Thursday, November 17, 2011

JMS Performance Tuning Series, Part 1: The relationship between production, consumption, and quotas


After presenting at Oracle OpenWorld on WebLogic JMS performance tuning, I began to think that some additional information would be welcome in blog format.  This entry will kick off a larger number of blogs on JMS performance, starting by introducing the basics and mandatory settings (as in, “You need to set this to ensure your system is available”) and eventually move on to more advanced topics (as in, “You just might need to set this, depending on what you are doing”).

The Basics

Java Message Service as a specification is explained here, but I think a couple of basic items are needed to proceed in this blog.  First, let’s consider that in every working JMS scenario there is at least one producer sending messages to the JMS Server, and at least one consumer taking messages off of the JMS Server. 
Ideally, the consumer’s capacity to process messages is limitless, and the JMS server is at least able to receive messages and handoff to the consumer as fast as or faster than the producer is sending them.  In reality, this is hardly ever the case.  The creation of messages by producers and the capability of the consumers to process messages fluctuate over time.
When the consumer(s) is unable to keep up with the producer, this gets somewhat complicated as the JMS Server is left holding the message “surplus.”  When and if the surplus continues to build, a number of physical limitations start asserting themselves. 
From the JMS Server’s standpoint, managing the messages in this “surplus” becomes more difficult as the surplus grows.  The first line of storage occurs in the JVM heap – but eventually, the backlog may outgrow what we want to be stored in the heap.  WebLogic Server helps manage this backlog, by paging the messages out to a messaging store, but generally we don’t want to see the stored messages grow to unmanageable sizes.  Further, paging only helps in scenarios where we are experiencing a surge in messages that is fairly short-lived, and we will eventually catch up in terms of message processing.  Imagine having 100,000 messages arriving per second, and your message store has 2 GB of backlogged messages waiting for consumption.  When will they be consumed?  How many of them are still relevant / valid?  When will I run out of storage space for backlogged messages?  What if my disks cannot write fast enough to keep up with the messages being paged to them?

Enter Quotas…

Quotas allow us to set the maximum message number or maximum total size in bytes that our JMS server or destination will allow.  Set both of them.  Really, you should do it.  Quotas define, in effect, what the server or destination is willing to hold before refusing to take more messages from the producers.  In WebLogic 11gR1 PS4, you can find Quota settings in the Administration console, in MY_DOMAIN_NAME->Services->Messaging->JMS Servers->MY_JMS_SERVER_N AME under the “Thresholds and Quota” tab.
 Let’s take a look at the settings provided here:
 Neither of these stop whatever is creating the messages (e.g., stock purchases, etc.) – it just prevents the producers from swamping the JMS server by defining when the server will stop accepting new messages.  This is a good thing.  If we let the server be inundated to the point of instability by not adding quotas, periods of high volume can bring down our server (which is always bad). 
Now, there’s always the question, “How should I size my quota?”  Good question (I’m glad I asked it), and one I can’t answer on this blog entirely.  Among other concerns, this really depends on:
  • Whether or not the WebLogic Server is being dedicated to JMS or not.
  • The expected heap size is.
  • Your tolerance to latency (larger quotas tend to mean garbage collection will take longer).
  • Expected variance in producer send rate.  
So let me leave you with this thought: What is your expected fluctuation rate with your producers?  Given that, the larger the quota size is, the more you open yourself up to diminished transactions per second (due to GC, paging, etc), what is the smallest you can set the quota to and still expect to fulfill your requirements?  Keep in mind, 1/3 of the heap is a not-unreasonable quota total for all of the JMS servers present.

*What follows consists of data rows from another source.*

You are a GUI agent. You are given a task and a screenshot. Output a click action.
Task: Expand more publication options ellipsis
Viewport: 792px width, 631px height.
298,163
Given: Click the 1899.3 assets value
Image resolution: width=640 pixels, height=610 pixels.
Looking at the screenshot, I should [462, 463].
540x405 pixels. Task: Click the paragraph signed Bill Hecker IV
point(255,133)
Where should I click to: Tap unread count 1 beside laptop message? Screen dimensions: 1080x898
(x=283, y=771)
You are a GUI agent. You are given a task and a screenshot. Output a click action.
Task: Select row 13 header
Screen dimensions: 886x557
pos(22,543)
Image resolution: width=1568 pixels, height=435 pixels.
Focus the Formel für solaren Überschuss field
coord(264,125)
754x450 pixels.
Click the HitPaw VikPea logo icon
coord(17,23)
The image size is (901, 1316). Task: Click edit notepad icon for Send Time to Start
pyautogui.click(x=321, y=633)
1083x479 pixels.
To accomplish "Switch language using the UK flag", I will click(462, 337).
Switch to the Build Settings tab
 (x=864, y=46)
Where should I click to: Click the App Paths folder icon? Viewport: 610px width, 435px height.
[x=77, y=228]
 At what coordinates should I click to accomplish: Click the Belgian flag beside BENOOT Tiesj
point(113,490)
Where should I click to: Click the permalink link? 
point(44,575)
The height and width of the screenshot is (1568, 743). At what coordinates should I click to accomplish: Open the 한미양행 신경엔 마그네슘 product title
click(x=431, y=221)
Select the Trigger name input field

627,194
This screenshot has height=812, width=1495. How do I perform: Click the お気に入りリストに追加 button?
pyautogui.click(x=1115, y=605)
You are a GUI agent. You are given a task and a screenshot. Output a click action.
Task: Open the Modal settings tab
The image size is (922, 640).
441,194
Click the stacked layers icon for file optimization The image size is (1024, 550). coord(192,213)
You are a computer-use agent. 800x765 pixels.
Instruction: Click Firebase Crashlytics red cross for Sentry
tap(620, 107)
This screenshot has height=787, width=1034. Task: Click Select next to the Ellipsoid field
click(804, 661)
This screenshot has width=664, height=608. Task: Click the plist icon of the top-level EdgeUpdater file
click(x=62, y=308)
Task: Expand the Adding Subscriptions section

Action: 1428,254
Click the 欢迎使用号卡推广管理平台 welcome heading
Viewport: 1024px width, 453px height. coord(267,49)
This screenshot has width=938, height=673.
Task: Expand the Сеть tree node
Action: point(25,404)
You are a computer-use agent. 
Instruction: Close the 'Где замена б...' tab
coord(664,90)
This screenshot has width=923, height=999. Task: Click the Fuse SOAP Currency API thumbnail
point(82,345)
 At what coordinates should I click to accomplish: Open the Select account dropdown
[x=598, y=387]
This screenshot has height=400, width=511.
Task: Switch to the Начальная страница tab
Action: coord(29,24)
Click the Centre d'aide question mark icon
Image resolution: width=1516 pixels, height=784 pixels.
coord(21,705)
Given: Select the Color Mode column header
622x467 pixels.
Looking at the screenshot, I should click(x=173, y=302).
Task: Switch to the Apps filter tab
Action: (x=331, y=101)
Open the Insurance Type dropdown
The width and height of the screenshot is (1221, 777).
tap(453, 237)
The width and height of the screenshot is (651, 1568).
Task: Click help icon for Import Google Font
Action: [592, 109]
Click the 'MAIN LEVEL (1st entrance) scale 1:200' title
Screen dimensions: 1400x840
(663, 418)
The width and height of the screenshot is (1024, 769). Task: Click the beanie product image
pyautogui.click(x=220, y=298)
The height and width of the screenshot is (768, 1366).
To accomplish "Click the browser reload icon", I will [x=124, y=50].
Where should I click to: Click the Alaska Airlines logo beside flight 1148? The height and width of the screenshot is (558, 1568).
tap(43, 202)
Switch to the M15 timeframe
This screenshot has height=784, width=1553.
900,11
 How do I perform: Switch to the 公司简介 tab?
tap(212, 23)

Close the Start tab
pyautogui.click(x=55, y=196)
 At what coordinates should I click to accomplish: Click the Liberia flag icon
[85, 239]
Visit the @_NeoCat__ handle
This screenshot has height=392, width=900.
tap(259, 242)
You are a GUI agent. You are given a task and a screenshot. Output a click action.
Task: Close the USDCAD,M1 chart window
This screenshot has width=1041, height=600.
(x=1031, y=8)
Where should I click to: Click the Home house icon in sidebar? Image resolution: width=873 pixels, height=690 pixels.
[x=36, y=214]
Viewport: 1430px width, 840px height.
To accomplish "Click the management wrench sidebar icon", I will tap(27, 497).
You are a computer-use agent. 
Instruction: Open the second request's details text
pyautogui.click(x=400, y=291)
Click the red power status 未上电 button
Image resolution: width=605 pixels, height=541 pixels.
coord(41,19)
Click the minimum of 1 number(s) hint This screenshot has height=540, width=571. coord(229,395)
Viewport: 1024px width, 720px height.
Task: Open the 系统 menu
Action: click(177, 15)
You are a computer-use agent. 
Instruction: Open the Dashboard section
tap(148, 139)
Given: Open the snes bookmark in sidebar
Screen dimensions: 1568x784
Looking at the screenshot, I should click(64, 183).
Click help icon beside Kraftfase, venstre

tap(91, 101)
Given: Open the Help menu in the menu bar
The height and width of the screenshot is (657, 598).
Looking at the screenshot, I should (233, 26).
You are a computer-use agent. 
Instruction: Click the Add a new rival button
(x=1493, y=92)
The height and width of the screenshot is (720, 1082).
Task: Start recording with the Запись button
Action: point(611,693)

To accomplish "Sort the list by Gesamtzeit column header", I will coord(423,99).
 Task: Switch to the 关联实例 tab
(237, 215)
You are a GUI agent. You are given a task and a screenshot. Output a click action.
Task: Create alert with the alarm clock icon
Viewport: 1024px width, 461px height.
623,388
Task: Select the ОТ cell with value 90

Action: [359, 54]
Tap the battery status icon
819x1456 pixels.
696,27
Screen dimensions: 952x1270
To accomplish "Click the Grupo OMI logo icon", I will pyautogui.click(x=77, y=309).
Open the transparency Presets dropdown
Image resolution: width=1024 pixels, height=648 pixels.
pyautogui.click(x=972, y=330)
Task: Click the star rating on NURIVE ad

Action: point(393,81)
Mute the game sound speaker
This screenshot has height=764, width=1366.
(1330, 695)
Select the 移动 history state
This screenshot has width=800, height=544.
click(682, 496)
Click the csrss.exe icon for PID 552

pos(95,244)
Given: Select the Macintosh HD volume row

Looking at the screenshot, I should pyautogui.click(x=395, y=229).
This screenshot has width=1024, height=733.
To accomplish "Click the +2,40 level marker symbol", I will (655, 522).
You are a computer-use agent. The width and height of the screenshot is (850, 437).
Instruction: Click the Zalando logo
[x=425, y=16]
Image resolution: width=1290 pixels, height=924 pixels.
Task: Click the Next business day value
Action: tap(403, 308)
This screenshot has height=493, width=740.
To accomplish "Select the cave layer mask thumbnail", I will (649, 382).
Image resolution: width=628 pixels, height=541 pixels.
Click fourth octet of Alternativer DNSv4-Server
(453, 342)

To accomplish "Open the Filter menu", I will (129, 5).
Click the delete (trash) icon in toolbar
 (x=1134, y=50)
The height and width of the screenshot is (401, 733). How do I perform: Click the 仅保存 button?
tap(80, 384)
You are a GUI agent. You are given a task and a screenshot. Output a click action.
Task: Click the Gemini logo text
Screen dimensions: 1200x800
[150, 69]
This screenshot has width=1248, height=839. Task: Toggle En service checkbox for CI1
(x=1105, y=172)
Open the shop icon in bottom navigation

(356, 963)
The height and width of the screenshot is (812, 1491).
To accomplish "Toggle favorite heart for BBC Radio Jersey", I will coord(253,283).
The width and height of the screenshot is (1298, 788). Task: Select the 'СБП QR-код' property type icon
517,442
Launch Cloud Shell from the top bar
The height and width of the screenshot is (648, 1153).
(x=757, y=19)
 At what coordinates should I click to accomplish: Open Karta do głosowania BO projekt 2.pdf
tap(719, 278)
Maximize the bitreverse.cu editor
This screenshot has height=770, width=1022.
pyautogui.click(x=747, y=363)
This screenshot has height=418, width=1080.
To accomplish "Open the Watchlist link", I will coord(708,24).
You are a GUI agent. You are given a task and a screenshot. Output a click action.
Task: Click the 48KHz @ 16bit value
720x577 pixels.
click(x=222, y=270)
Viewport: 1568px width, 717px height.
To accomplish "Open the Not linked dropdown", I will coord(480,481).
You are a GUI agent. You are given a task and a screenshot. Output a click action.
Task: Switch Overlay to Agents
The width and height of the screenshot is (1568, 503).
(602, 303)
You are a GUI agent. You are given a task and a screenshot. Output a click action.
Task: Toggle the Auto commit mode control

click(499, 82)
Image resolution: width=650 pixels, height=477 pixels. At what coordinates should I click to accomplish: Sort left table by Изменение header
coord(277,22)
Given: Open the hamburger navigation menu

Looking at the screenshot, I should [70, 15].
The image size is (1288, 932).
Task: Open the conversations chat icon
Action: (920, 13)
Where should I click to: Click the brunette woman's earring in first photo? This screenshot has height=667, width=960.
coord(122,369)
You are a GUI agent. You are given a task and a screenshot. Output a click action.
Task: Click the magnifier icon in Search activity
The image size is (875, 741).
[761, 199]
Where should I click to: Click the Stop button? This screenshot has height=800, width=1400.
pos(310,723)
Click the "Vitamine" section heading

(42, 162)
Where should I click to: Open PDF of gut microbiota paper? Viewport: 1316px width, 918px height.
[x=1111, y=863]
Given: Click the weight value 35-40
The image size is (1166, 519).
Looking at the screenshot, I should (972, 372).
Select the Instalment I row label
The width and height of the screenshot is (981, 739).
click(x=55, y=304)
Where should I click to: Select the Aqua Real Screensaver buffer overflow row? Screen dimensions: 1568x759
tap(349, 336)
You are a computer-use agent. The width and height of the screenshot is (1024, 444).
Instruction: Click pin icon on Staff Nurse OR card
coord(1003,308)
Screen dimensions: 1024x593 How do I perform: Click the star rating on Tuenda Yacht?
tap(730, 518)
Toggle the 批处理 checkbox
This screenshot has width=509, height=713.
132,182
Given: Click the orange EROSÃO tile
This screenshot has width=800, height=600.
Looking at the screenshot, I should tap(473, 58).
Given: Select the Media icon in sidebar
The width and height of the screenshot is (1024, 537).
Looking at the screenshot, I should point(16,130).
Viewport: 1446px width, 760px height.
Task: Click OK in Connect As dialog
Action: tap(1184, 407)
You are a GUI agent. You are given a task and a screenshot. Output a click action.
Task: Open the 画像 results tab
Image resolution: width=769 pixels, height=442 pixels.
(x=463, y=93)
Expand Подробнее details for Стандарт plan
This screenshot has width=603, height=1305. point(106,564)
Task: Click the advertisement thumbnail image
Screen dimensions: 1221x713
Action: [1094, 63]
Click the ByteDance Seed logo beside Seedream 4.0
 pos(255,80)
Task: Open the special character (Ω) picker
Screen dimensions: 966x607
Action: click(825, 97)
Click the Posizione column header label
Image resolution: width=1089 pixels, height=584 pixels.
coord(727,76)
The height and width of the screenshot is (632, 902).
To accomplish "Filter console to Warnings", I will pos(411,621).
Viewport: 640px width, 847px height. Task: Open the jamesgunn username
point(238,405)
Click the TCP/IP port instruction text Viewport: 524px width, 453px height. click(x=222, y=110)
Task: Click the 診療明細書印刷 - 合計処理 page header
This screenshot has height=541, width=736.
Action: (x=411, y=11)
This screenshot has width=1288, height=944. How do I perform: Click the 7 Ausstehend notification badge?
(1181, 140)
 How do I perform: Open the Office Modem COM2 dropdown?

Send Timeouts / Quota Blocking Sends

Once a specified quota condition has been reached, the WLS JMS server will start rejecting new messages from producers until the backlog is back under the quota.  We can supplement the quota settings by altering the Send Timeout on the Connection Factory (it’s under the “Default Delivery” tab) – this will tell the producer how long to wait on the destination or JMS server prior to timing out on its send() operation.  This has the effect of causing the producer thread to block for up to the length of time specified, waiting for the message backlog to fall under the quota condition.  This is particularly useful if there are multiple producers.
From a programmatic standpoint, this is the length of time your producer thread will wait before it comes back with a timeout exception.  This has the net effect of slowing down the producers when you’ve exceeded your quota.  Do not mistake this mechanism for throttling.  Think of this as your insurance measure to guarantee your server is up, responsive, and continuing to provide messages to the consumer.  Quota blocking sends add a level of resiliency or forgiveness to the system. They enable the send operation to complete if space opens up during the wait time, which means that the application doesn’t need to handle resource exception when the quota is exceeded, especially if space is freed up quickly.
How should you determine your send timeout?  Again, depends.  After what time does your message lose its value?  What happens if your application holds onto a message for longer periods of time – does it continue to generate or queue up more messages while waiting?  For that matter, what is a more desirable behavior: Rolling back a transaction, or waiting?  I tend to keep my send timeouts under one second as a rule of thumb, but your mileage may vary.

Final Words on Quotas

I don’t often say “always configure x this way,” but always, always, always configure message quotas on WebLogic JMS.
Take a look at this graph, which shows a sample JMS server with no quotas set under heavy load, showing the average message rates for an 8 minute period:

This graph shows results from a performance harness that floods the server with as many messages as possible. This isn’t exactly a real-world scenario, but it can help me illustrate my point. Can you see how the standard deviation rate becomes more pronounced as more producers are added?  This is not good – the standard deviation range is larger than the actual average message rate, which means we simply don’t have predictable performance or availability. The server is over-loaded. It is doing everything it can to keep up with the unyielding stream of messages by paging to disk, which also results in frequent full garbage collections.
Now take a look at what happens when we add a quota of a size (100 MB) that I chose without research or tuning (i.e., there could be better or worse quota sizes, but this isn’t the point):

Note the disparity, not just in the message rate, but that the standard deviation is no longer visible.  The performance increase is experienced because the quota has prevented the server from being overwhelmed. 
Until next time.